Tuesday, February 2, 2010

Mexico

I just got back from going to Mexico to see Roger Clyne at the January Jam. I had a real good time. It was at JJ's Cantina. We had side stage passes and we video taped some of the concert. I never imagined that I would ever make it to a concert of his. It was the best concert I have ever been to.
It was the first time I had ever been to Mexico and I was pretty nervous. Cause I had always heard nothing but bad about Mexico. It was really pretty where we were at and peaceful. I spent most of one morning watching the tide slowly come in.
We stayed at Steve's Mom's place near Rocky Point. It was on the beach and Steve and Steve and I went for walks on the beach at night with the full moon. Which was pretty romantic.
I think it was good for me and Steve to go. I think it helped us get even closer. I really love him and I feel like such a heel for writing in here what I did. We were both to blame for what happened when we lived together in Utah.

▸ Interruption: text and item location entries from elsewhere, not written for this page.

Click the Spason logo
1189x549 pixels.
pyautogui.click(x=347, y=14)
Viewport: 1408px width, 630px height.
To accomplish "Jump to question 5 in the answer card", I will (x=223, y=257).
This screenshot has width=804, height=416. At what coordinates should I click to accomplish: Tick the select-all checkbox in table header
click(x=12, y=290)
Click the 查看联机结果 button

I have come to know him better than I did before, and have grown to love him more than I did in Utah. I mean I thought I loved him then, but now I KNOW I love him.
I think though, that when i first got here we were both sort of scared to meet up again, much less me moving here. Neither one of us was as we remembered each other. So it made us both wonder at first what we had done. But we hung in there and we have come to love each other even more.
He has helped me start to come out of my shell and be myself again. Instead of the drugged up zombie that I was. He has all my trust. I just wish I could bring myself to talk alittle more. Sometimes I wonder if that annoys him. Even though he has said it doesn't. Sometimes it annoys me cause I would like to but my brain draws a blank.
I feel bad that I made him hurt so bad. I didn't fully understand how much he missed me till I came here. Sometimes I still wonder why he pined away for me so bad. I don't feel like I deserve to have someone like him after the way I behaved.
But I am glad that he never walked away from me totally. He has taken really good care of me. He has such a good heart. God and while he was pining away for me I was drinking and acting like a tramp. Yes, I said it. A tramp. A drunken one at that. I am ashamed of it. Now I worry about scaring him away or hurting him.
I miss sitting on the beach with him at night. Already and we just got back.